A new research group leader started at the MPI-CBG in May! Jesse Veenvliet will probe the information flows that sculpt a mammalian embryo using embryo-like structures as a proxy, to understand how form, forces and fate are coordinated to reproducibly produce a normal fetus. To this end, Jesse and his team coax pluripotent stem cells to form embryo-like structures – or stembryos – in a dish. This approach allows for direct observation and active modulation of the developmental processes that are normally obscured from view due to the development of an embryo in a uterus.

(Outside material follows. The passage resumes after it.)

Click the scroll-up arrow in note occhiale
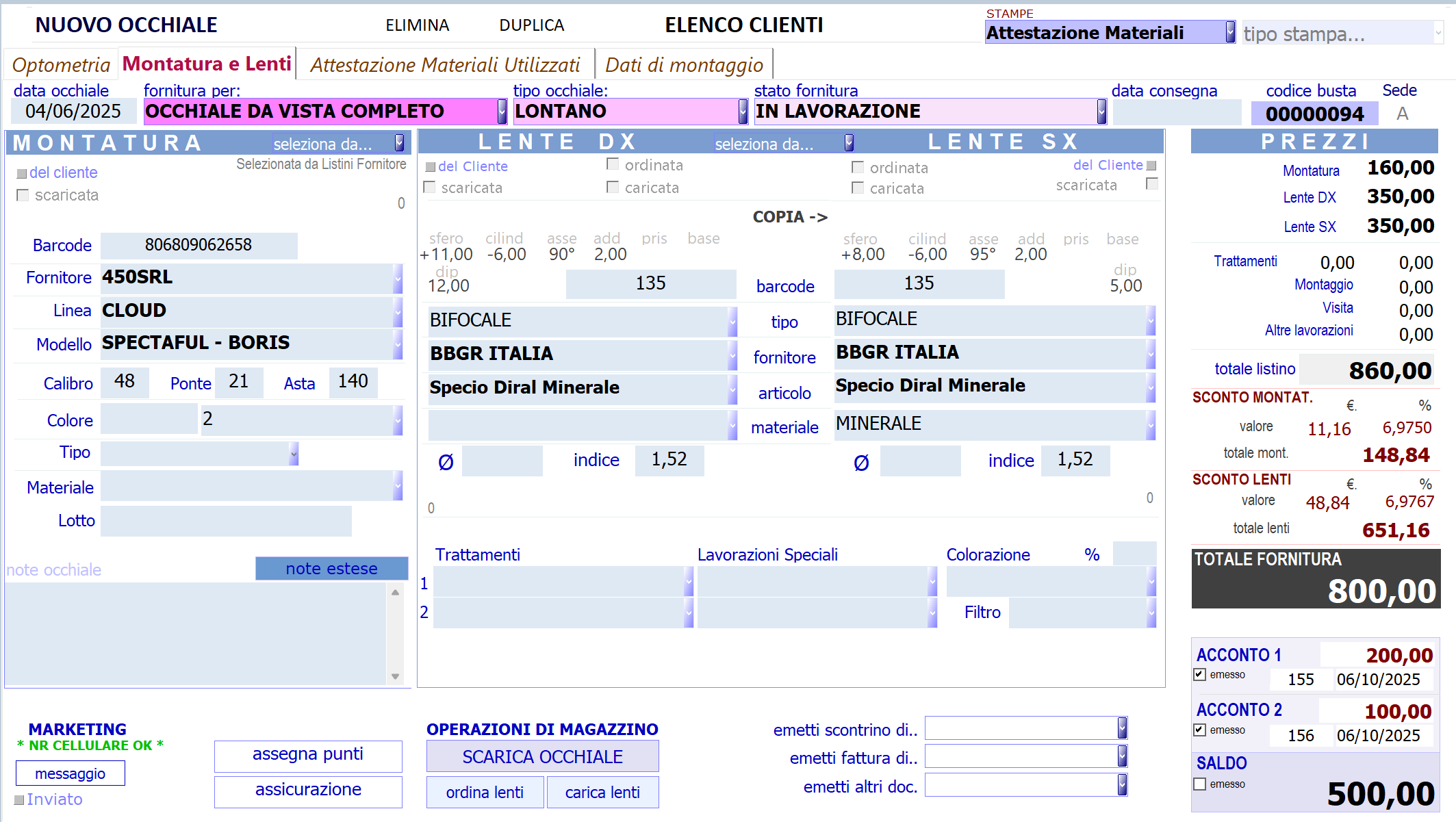Screen dimensions: 1456x822 point(395,593)
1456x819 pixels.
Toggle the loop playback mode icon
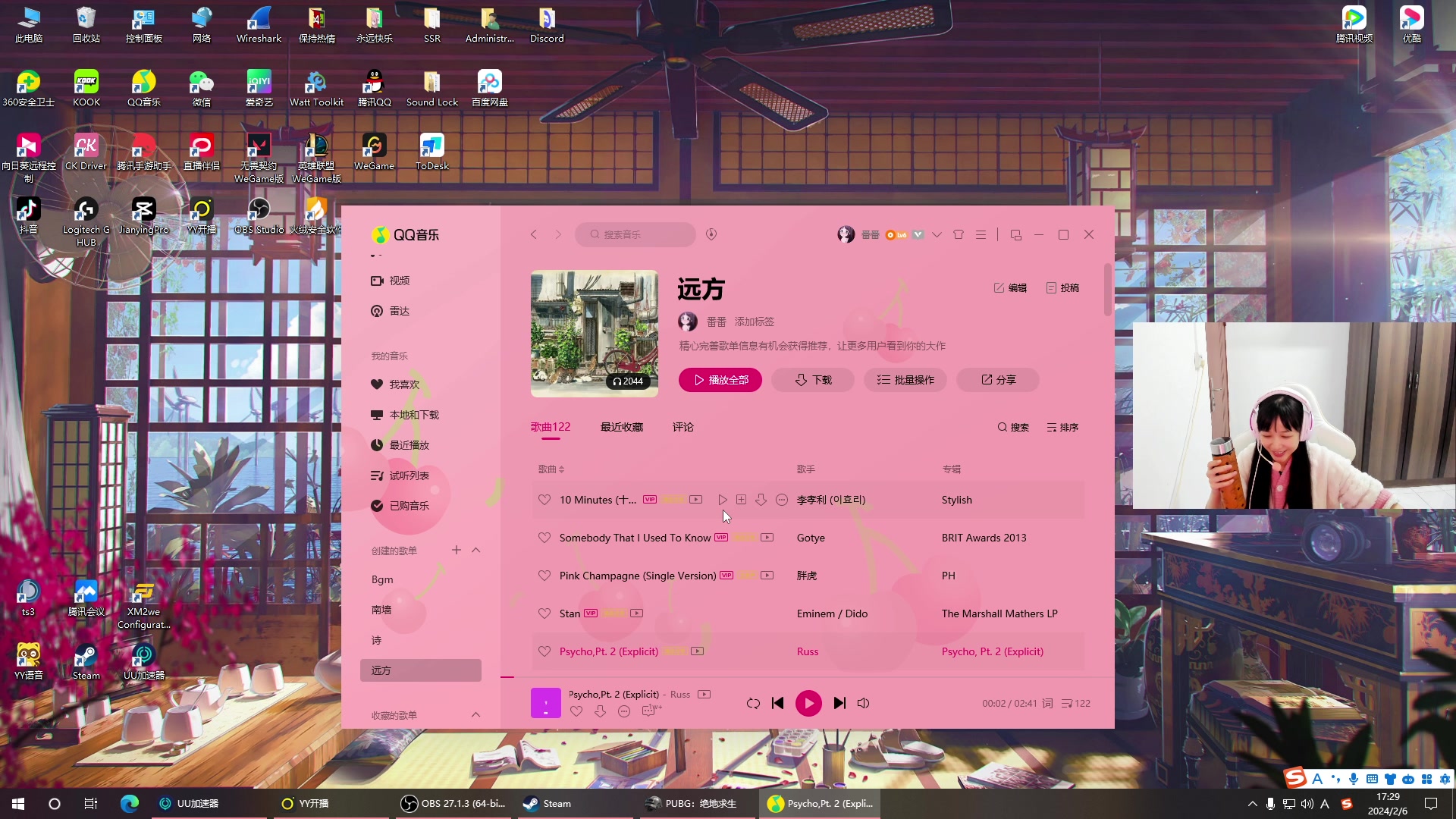coord(753,704)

Jesse says: “Stembryos are easy to access, track, manipulate, and scale, and thus excellently suited to provide an integrative understanding how biochemical and biophysical inputs act in concert during mammalian embryo morphogenesis, a process that has fascinated me ever since I started looking at embryos. However, I am not a biophysicist, so I quickly realized that to answer my all-time favorite questions I needed a collaborative environment that had a lot of relevant expertise in this direction. The institute and the whole campus here in Dresden, with the Cluster of Excellence Physics of Life (PoL) at the TU Dresden for example, can offer this. During my first visit I was so impressed how it breathes cross-disciplinary collaboration! It was therefore very clear to me from the beginning that this was the institute where I wanted to go.”
Welcome to the institute, Jesse!
Jesse started studying Medicine at the University of Nijmegen in the Netherlands. After a research internship, he decided to pursue a career in science and went to the University of Utrecht to obtain a Master’s degree in Experimental and Clinical Neuroscience. There, he started his PhD in Molecular Neuroscience and finished it at the University of Amsterdam, due to the lab moving there. For his postdoctoral research, Jesse Veenvliet went to the Max Planck Institute for Molecular Genetics in Berlin, before accepting a research group leader position at the MPI-CBG.